Je représenterais un danger pour les habitudes acquises, non en raison d’une vigueur créatrice dont je ne puis malheureusement pas me créditer, mais d’une maniére originale d’aborder les problèmes on m’étiqueta humoriste, nous prévient François George dans son Histoire personnelle de la France. Iconoclaste professionnel, George est depuis longtemps familier des jeux sans conséquence de l’énonciation et de l’énoncé, et des références loufoques. Cette fois-ci, il a choisi de tirer à conséquence : l’anarchiste bon enfant, auteur d’un superbe Arsène Lupin nous revient en nationaliste inspiré ! Héritier tout neuf de Michelet, Barres ou de Gaulle, mais aussi de Lagarde et Michard et du Guide bleu, le voilà qui chante le génie des lieux : Le granit ne vieillit pas et la Bretagne n’a pas d’âge. Elle demeure le témoin des catastrophes fondatrices. Ses brumes confondent la nature et l’histoire (…) ici s’achève le vieil Occident dans le drame de la tempête, des récifs et des vagues. Une culture aussi vaste que ses promenades lui permet de composer, à chaque halte, un morceau définitif pour les anthologies de l’avenir.
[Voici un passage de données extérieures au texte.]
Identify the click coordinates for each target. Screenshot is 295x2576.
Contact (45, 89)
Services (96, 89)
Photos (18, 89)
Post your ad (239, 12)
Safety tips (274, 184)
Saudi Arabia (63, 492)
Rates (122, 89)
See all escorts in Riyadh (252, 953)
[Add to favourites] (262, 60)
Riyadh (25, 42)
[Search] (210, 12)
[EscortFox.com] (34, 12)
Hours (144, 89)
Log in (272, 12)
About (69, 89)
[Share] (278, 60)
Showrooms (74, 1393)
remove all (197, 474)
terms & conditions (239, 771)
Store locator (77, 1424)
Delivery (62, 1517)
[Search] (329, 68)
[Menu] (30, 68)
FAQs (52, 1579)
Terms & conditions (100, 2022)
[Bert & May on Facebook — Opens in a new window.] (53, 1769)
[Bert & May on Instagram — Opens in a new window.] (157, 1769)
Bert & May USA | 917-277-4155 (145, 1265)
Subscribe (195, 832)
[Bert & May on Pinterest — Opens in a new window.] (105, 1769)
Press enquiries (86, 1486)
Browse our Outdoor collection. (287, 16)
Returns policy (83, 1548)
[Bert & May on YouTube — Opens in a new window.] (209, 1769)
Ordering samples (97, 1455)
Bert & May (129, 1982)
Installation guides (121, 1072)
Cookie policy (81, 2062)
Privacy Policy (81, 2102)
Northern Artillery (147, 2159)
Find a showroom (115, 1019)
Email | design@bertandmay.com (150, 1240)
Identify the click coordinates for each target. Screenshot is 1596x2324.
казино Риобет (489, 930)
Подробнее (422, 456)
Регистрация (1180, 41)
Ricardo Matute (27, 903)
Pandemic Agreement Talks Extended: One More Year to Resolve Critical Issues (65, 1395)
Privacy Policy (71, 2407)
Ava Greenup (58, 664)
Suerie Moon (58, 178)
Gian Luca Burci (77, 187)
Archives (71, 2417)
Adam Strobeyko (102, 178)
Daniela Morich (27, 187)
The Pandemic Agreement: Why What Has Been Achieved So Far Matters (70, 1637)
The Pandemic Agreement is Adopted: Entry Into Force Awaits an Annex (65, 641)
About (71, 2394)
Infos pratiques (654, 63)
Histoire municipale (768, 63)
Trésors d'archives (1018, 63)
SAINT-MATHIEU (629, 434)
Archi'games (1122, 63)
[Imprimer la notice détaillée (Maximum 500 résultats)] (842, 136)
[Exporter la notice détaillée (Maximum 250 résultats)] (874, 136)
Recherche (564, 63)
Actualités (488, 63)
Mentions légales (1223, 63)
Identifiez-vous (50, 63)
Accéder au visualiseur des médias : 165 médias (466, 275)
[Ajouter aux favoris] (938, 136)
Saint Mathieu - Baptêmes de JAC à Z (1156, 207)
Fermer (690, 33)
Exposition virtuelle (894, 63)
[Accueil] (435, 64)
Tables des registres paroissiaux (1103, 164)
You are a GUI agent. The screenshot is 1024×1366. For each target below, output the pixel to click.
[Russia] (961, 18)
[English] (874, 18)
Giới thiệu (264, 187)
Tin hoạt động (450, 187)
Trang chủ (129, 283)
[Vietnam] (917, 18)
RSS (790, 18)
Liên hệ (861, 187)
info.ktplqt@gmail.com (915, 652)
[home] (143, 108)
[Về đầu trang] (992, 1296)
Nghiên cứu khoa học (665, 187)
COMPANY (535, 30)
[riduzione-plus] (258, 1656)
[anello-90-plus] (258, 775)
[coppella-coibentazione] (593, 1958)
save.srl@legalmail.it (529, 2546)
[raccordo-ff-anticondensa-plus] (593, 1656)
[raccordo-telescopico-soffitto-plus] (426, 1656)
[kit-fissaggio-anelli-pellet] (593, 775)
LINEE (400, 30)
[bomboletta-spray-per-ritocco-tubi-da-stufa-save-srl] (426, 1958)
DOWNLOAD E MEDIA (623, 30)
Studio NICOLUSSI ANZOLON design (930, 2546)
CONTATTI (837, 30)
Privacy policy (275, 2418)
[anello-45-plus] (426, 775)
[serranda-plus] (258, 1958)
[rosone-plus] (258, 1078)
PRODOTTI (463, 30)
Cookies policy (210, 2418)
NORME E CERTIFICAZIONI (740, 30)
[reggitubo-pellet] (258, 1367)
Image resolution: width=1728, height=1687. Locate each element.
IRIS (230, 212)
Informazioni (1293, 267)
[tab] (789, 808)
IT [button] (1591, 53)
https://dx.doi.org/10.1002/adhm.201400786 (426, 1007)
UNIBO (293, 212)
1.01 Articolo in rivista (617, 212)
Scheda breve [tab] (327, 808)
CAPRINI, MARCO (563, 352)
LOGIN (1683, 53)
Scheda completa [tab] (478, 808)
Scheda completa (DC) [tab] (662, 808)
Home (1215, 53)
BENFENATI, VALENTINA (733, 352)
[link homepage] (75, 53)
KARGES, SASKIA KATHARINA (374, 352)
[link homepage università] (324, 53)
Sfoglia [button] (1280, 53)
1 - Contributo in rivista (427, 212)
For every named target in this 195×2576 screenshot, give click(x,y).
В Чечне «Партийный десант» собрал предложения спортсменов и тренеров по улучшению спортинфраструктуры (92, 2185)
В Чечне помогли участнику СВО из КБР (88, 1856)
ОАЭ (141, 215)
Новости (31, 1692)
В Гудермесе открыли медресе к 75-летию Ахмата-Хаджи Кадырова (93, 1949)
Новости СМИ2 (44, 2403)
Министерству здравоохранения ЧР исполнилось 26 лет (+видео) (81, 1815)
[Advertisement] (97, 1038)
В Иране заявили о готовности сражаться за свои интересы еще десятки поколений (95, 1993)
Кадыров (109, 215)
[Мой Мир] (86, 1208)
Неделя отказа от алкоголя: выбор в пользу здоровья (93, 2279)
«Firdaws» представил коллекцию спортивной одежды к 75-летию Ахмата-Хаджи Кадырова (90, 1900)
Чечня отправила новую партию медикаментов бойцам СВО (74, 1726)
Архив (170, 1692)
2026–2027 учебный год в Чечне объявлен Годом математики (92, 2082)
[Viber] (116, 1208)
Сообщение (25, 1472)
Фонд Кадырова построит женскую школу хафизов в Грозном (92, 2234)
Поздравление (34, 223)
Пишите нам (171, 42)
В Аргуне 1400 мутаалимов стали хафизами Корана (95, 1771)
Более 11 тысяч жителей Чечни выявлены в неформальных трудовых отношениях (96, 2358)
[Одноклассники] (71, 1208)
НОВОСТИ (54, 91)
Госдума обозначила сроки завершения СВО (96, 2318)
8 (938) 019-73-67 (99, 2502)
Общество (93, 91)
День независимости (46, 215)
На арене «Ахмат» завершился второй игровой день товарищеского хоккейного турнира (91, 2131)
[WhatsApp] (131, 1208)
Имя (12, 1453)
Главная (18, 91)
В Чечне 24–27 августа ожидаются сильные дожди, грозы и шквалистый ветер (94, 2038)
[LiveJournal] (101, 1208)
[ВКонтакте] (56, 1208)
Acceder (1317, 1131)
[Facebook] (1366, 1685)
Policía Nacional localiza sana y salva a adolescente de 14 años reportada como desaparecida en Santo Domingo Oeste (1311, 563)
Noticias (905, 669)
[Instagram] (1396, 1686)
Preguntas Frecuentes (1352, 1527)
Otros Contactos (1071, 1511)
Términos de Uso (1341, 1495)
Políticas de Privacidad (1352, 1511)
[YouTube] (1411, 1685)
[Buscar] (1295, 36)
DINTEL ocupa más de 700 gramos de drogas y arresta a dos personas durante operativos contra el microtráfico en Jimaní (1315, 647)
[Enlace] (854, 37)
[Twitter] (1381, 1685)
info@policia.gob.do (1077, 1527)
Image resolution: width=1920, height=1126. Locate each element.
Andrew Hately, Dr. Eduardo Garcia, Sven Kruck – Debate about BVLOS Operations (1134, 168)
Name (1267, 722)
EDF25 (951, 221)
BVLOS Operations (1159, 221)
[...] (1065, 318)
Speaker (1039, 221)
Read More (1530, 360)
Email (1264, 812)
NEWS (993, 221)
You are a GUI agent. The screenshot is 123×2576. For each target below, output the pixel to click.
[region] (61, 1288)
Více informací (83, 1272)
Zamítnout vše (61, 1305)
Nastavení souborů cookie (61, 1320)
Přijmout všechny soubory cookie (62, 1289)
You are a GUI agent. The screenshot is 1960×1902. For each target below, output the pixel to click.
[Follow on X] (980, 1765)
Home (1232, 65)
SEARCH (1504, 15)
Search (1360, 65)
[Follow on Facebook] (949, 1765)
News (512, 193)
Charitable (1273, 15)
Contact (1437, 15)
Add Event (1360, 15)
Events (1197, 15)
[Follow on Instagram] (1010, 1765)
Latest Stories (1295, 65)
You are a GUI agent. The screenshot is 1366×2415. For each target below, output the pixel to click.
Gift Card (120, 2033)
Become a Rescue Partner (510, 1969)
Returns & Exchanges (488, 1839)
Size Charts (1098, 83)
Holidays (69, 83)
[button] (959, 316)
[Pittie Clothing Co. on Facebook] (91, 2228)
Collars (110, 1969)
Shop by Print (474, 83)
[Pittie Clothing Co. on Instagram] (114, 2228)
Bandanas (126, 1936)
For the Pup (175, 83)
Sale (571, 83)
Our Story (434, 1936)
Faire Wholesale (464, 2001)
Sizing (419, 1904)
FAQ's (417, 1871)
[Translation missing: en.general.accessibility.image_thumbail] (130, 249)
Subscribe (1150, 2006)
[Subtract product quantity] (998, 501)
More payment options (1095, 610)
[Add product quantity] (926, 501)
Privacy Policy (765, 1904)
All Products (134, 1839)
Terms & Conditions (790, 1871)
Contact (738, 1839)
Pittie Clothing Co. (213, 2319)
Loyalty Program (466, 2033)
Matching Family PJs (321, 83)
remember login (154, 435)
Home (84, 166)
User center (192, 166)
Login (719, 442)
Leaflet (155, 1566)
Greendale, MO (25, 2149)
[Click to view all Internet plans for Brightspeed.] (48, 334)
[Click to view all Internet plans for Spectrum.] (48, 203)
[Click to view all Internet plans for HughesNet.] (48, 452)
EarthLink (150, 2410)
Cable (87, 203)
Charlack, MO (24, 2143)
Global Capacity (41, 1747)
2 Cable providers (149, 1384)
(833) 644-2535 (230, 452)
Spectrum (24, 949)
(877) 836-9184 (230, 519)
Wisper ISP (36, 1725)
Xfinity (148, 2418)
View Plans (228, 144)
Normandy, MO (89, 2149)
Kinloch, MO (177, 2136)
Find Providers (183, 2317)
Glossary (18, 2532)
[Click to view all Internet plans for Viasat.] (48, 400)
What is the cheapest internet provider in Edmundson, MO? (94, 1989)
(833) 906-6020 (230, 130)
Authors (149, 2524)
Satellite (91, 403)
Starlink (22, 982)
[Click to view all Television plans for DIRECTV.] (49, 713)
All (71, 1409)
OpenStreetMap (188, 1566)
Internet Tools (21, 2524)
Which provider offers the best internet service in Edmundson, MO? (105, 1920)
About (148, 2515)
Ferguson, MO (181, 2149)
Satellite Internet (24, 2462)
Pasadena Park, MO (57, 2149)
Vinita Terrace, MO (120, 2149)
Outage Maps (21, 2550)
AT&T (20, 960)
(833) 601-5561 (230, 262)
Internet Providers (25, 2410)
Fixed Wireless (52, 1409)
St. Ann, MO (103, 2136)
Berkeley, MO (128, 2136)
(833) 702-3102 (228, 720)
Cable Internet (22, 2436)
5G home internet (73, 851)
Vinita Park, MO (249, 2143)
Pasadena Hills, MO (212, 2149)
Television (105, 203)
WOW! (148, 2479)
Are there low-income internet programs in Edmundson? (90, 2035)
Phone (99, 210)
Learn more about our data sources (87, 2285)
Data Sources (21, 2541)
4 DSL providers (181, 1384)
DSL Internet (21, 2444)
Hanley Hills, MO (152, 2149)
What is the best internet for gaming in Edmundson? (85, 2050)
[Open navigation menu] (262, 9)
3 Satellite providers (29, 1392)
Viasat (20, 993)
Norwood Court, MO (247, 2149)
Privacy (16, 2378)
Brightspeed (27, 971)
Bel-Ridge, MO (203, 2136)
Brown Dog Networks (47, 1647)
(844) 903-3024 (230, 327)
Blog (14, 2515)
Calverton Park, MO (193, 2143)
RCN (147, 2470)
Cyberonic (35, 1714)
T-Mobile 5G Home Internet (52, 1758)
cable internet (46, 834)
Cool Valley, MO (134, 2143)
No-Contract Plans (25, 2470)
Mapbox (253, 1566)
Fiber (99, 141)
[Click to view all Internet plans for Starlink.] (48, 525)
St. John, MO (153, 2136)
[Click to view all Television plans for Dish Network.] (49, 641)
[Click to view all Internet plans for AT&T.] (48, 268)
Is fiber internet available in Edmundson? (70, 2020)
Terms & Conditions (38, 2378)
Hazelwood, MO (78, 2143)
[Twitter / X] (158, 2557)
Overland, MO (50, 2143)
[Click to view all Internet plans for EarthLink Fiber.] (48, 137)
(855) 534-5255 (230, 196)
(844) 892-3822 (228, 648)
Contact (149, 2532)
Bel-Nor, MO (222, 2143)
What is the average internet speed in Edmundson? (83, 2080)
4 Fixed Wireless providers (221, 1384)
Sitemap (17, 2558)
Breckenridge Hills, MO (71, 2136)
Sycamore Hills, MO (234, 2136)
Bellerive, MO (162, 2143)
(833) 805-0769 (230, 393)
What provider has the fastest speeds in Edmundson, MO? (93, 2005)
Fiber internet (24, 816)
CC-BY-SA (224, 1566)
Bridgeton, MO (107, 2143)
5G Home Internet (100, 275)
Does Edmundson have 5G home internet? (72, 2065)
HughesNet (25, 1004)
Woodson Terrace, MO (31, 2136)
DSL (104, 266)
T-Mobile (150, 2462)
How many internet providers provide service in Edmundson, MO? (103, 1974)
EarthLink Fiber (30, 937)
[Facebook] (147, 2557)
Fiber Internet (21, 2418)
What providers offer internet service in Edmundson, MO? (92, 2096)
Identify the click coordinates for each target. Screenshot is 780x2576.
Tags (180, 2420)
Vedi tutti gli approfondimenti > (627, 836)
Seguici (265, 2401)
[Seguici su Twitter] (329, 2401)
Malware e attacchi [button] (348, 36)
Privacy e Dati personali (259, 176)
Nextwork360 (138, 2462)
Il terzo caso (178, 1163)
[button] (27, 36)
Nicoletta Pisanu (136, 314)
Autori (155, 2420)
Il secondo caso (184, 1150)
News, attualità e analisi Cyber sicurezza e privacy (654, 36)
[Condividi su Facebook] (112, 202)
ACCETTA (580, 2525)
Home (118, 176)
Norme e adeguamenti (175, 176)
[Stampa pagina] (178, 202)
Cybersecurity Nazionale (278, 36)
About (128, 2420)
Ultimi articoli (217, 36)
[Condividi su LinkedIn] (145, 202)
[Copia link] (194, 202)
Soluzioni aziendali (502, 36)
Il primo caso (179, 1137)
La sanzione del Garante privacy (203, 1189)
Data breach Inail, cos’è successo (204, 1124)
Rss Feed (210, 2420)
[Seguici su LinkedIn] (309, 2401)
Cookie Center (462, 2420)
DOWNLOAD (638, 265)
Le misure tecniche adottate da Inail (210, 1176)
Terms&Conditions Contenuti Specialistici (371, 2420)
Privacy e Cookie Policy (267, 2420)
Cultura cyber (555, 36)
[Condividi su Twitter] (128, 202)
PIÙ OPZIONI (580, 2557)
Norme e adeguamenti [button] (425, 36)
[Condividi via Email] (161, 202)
Qu’on ne s’y trompe pas : c’est bien le même hiatus énoncé-énonciation que chez Bruckner ou Clair qui « fait passer » une telle prose. Mais les modalités diffèrent : Clair ou Bruckner laissaient, si on peut dire, leur statut à la porte de leur nouveau credo : comme un gardien. George nationaliste ne répugne pas, lui, à accueillir George disciple de Pierre Dac. Les deux se superposent : George I sert aussi de caution interne à George Il, de précaution, à la manière de Naipaul ou de Lévi-Strauss chez ses confrères. Qu’on lise le chapitre qu’il consacre à de Gaulle : cela commence comme une facétie d’antan : On reconnait sur de Gaulle l’influence de Bergson, voire de Hegel. En fait, de Gaulle fut inspiré par la philosophie analytique anglaise (…) C’est l’énoncé d’Austin nommé performatif qui fonde son autorité. Pour se clore d’un : de Gaulle fut d’abord un grand poète et Mai 68 un grand monôme. On saisit mieux maintenant l’extraordinaire unanimité de reconnaissance qui salua l’Histoire personnelle de France : on trouve tout chez George, comme dans un célèbre grand magasin ; ce qui doit pas surprendre : dans les mouvements qu’on n’ose appeler d’idées, les lois en vigueur sont évidemment celles du commerce.

Une dernière précision : cet article aurait pu s’intituler : « Le blanc sanglot du lecteur » ou « Considérations sur l’état de la pensée ».